> [Task requirements] Out of the records below, copy all lines in which the word "agent" occurs.

> [Study material]
--- START ---
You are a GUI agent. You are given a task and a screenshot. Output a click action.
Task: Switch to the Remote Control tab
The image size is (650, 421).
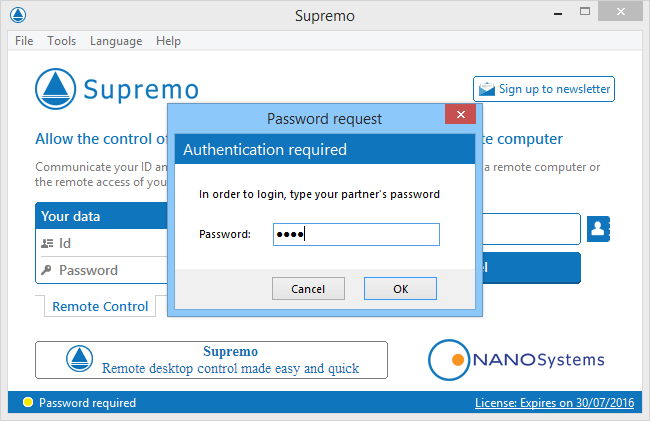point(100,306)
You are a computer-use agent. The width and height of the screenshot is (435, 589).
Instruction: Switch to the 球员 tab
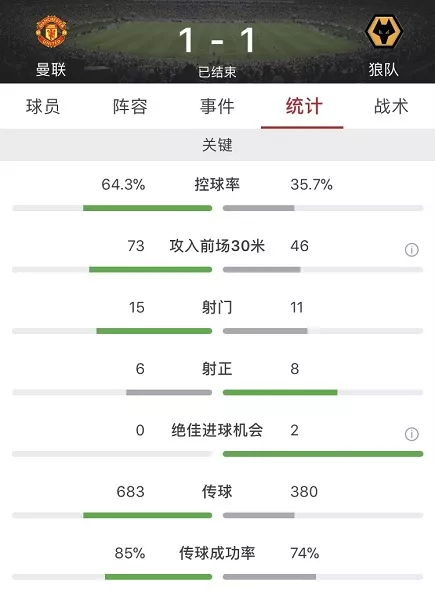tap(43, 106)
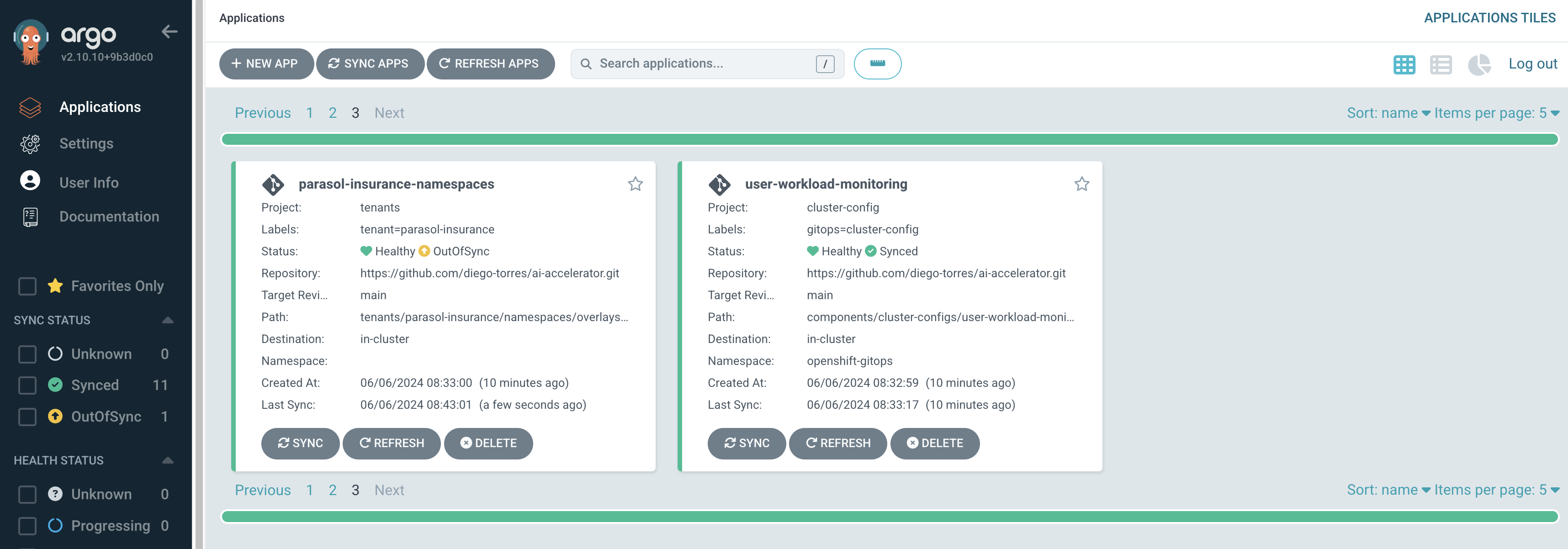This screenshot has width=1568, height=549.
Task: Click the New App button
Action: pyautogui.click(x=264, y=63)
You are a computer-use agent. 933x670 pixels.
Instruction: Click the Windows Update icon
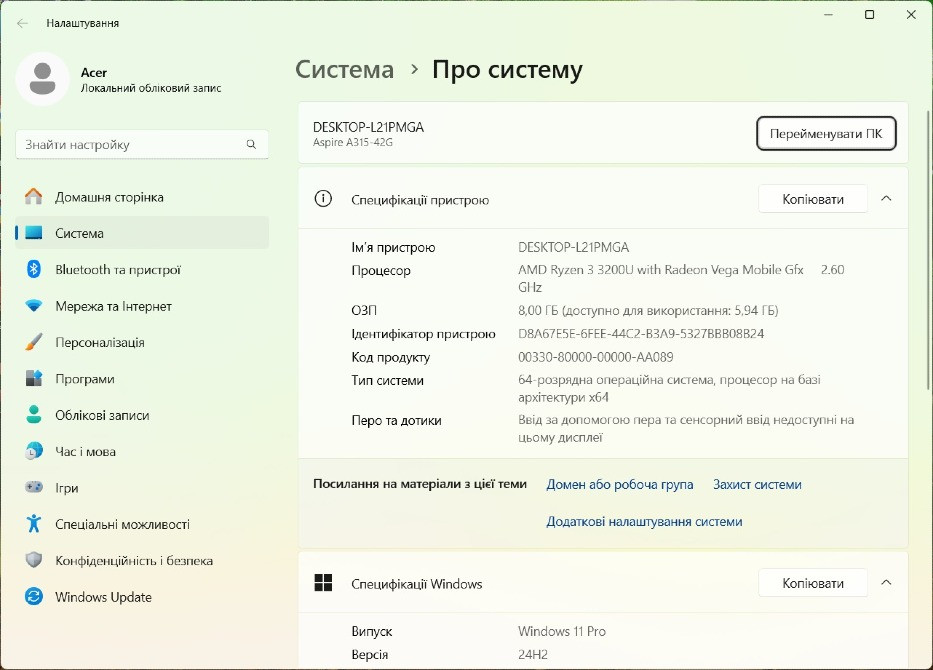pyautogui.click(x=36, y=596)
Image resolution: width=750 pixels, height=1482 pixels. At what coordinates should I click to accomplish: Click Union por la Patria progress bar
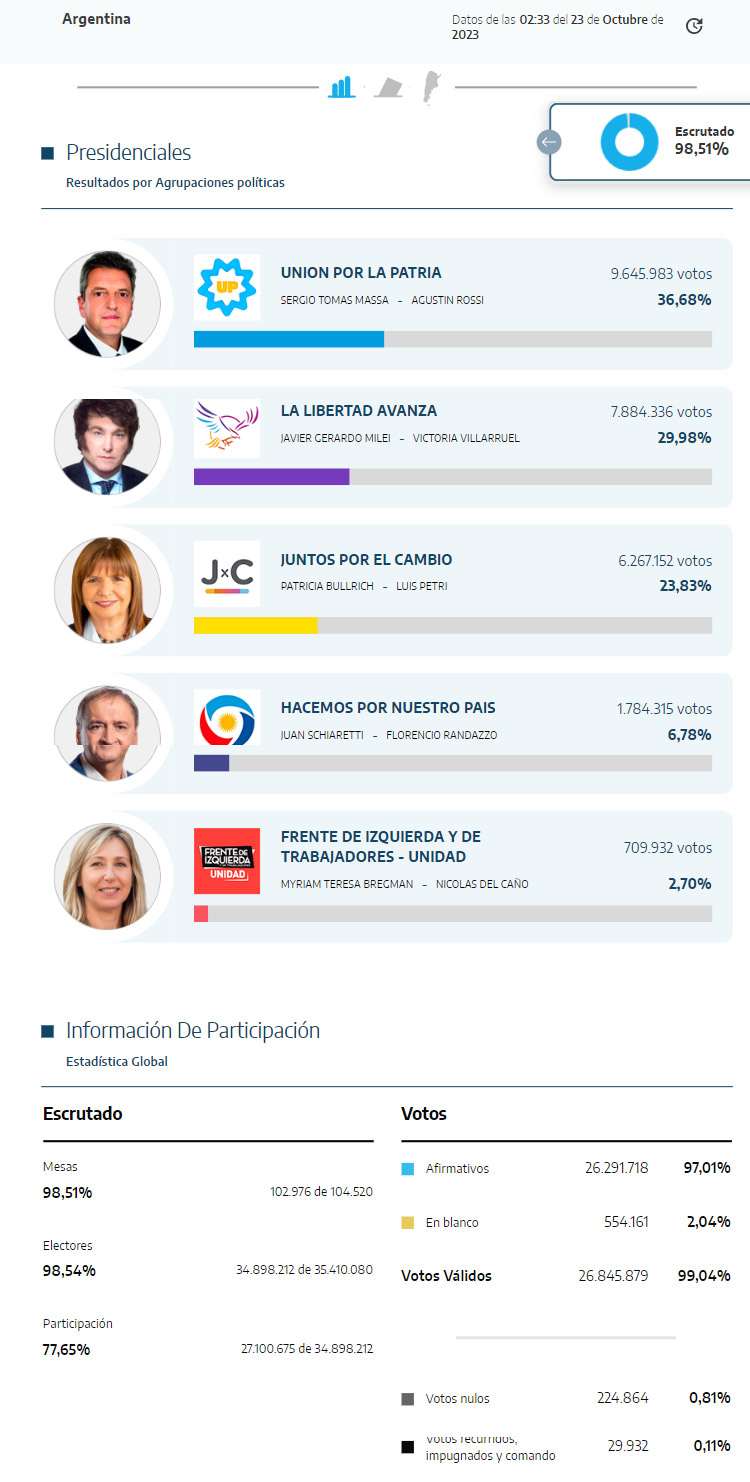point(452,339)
--- END ---
--- START ---
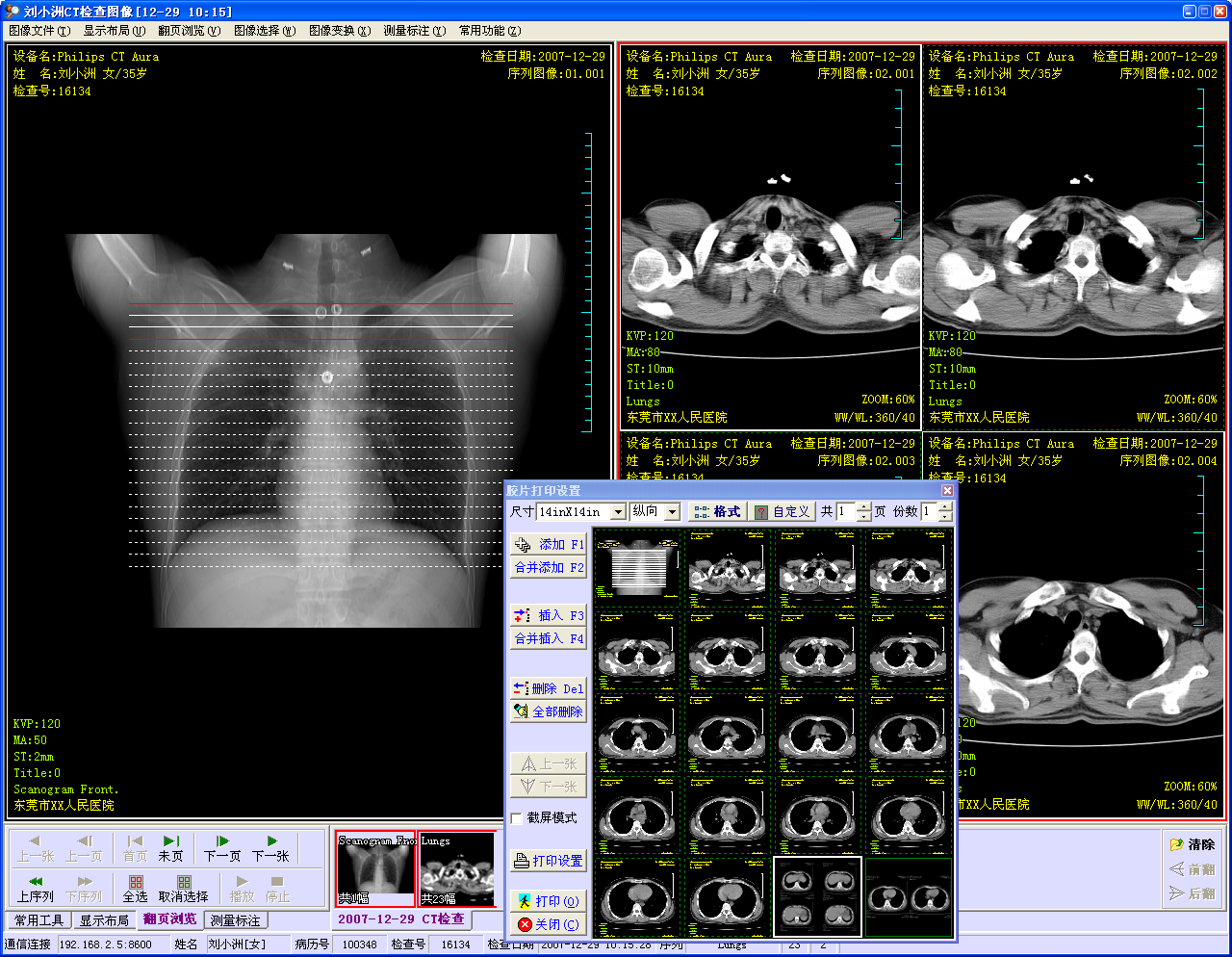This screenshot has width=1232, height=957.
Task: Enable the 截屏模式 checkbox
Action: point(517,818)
--- END ---
> [Task output]
You are a GUI agent. You are given a task and a screenshot. Output a click action.
You are a computer-use agent. The width and height of the screenshot is (435, 589).
You are a computer-use agent. 933x670 pixels.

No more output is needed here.